▶ Your instructions: Retype each record below word for word. Leave the pictures out.

▶ Exercise data:
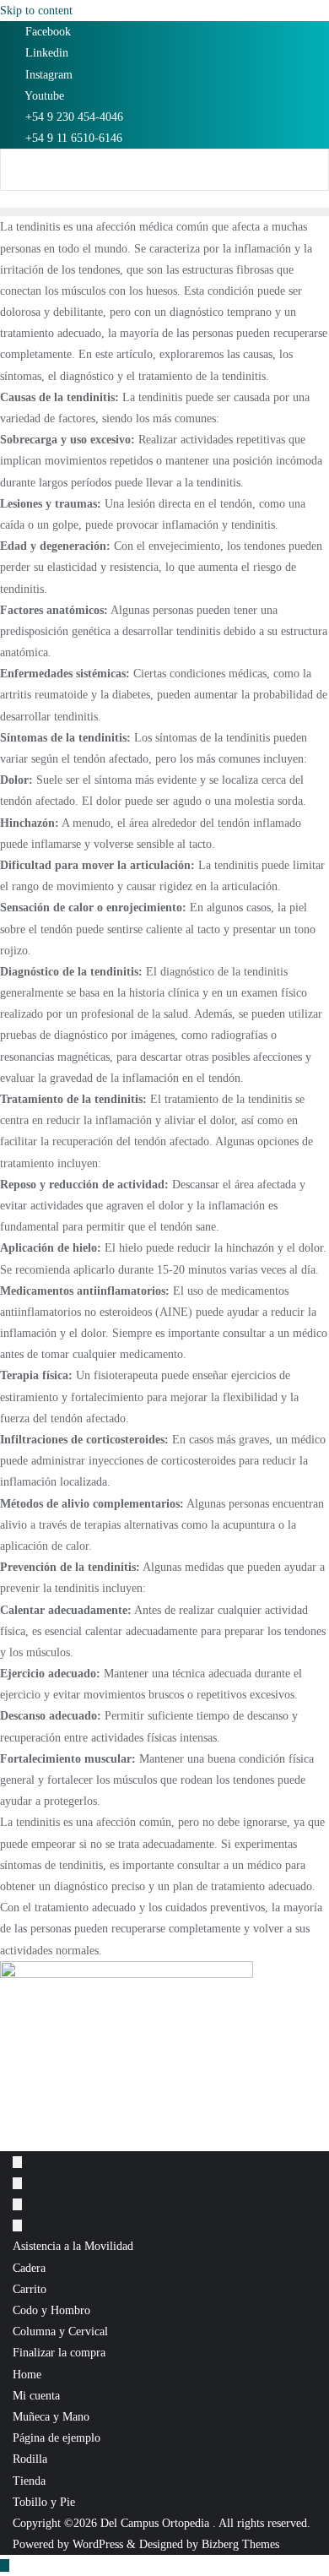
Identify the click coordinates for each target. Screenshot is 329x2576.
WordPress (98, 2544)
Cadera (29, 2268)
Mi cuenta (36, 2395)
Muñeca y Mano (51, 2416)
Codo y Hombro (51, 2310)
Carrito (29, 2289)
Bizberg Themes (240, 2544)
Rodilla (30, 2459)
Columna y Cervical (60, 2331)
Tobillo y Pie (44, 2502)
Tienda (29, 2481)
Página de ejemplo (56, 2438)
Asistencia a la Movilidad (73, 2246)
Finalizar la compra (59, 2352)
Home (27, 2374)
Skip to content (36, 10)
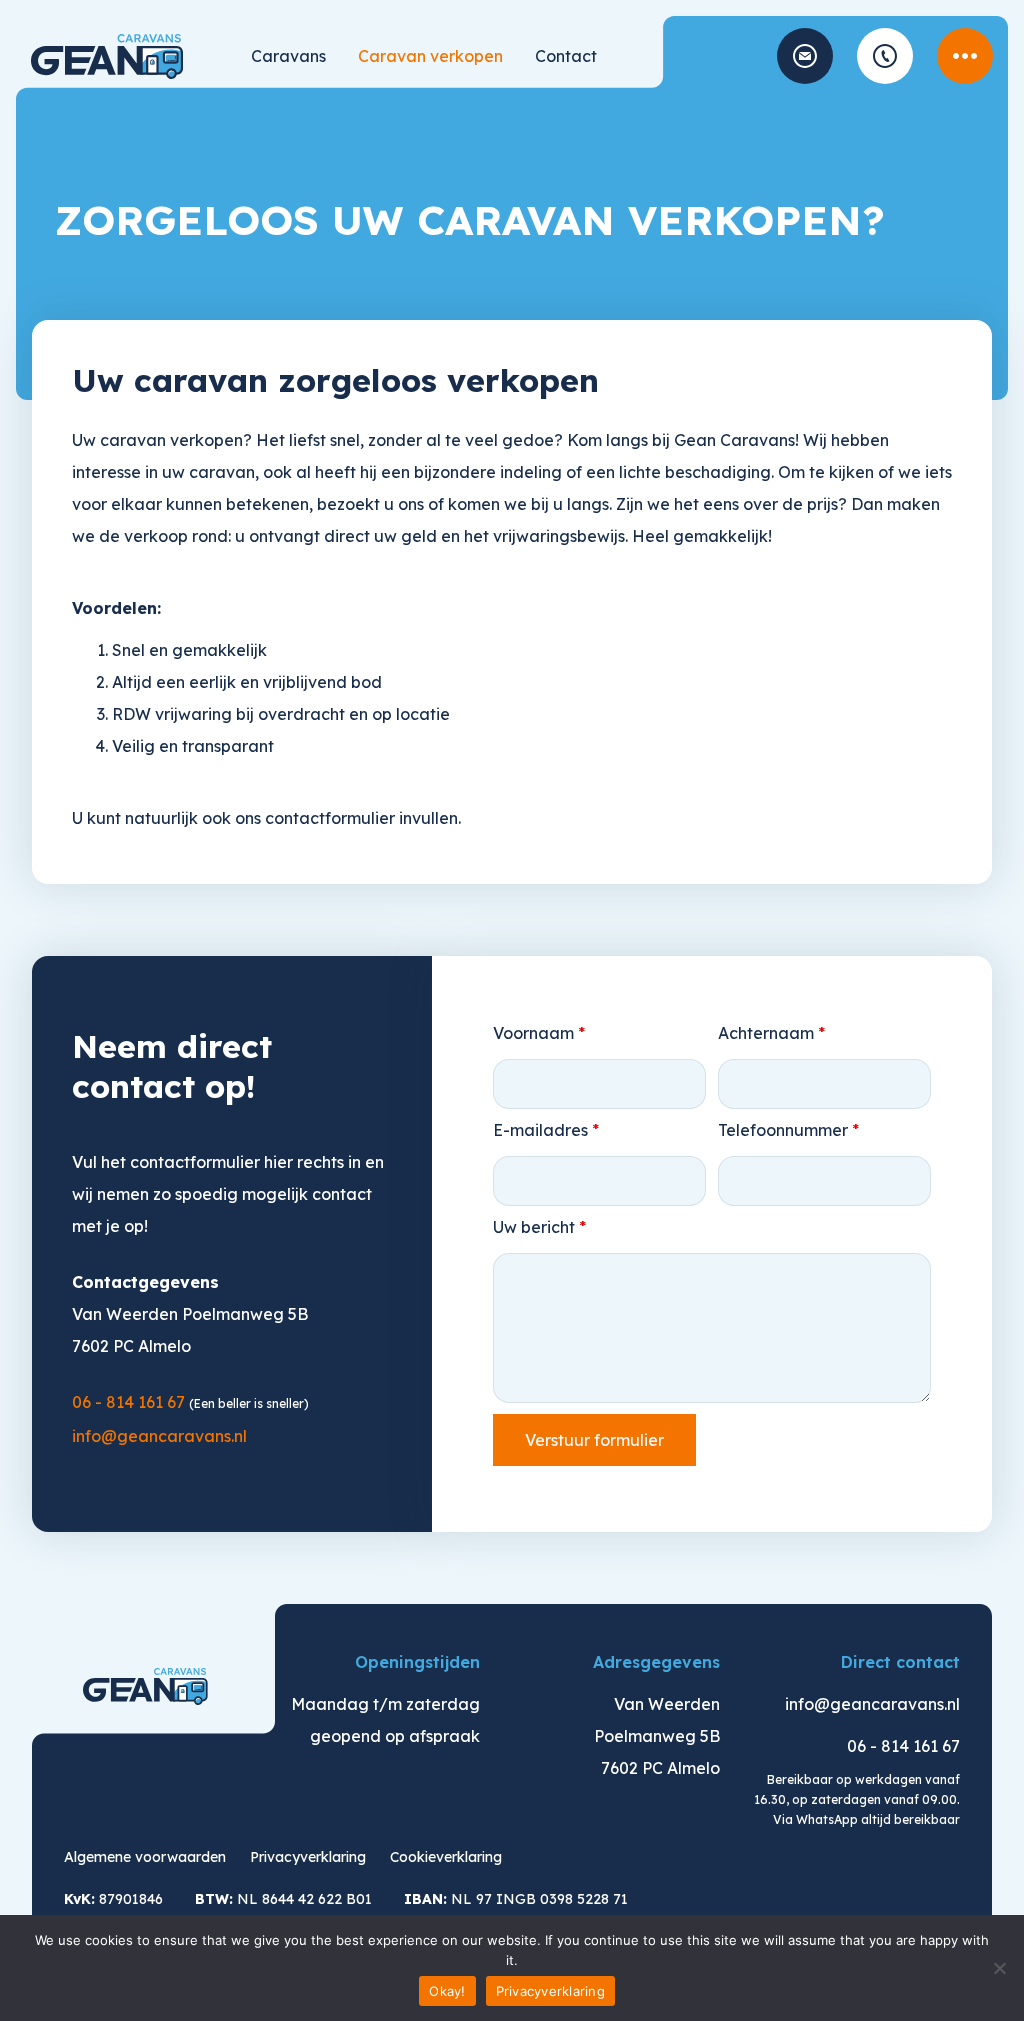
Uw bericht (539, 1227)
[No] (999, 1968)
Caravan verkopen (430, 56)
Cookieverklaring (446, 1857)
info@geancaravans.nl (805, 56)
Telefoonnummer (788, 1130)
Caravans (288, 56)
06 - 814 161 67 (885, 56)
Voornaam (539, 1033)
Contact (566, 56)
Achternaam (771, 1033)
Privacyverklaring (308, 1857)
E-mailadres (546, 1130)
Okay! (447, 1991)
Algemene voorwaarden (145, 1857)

▶ Final answer:
Identify the click coordinates for each target. Screenshot is 329x2576.
WordPress (98, 2544)
Cadera (29, 2268)
Mi cuenta (36, 2395)
Muñeca y Mano (51, 2416)
Codo y Hombro (51, 2310)
Carrito (29, 2289)
Bizberg Themes (240, 2544)
Rodilla (30, 2459)
Columna y Cervical (60, 2331)
Tobillo y Pie (44, 2502)
Tienda (29, 2481)
Página de ejemplo (56, 2438)
Asistencia a la Movilidad (73, 2246)
Finalizar la compra (59, 2352)
Home (27, 2374)
Skip to content (36, 10)
Uw bericht (539, 1227)
[No] (999, 1968)
Caravan verkopen (430, 56)
Cookieverklaring (446, 1857)
info@geancaravans.nl (805, 56)
Telefoonnummer (788, 1130)
Caravans (288, 56)
06 - 814 161 67 (885, 56)
Voornaam (539, 1033)
Contact (566, 56)
Achternaam (771, 1033)
Privacyverklaring (308, 1857)
E-mailadres (546, 1130)
Okay! (447, 1991)
Algemene voorwaarden (145, 1857)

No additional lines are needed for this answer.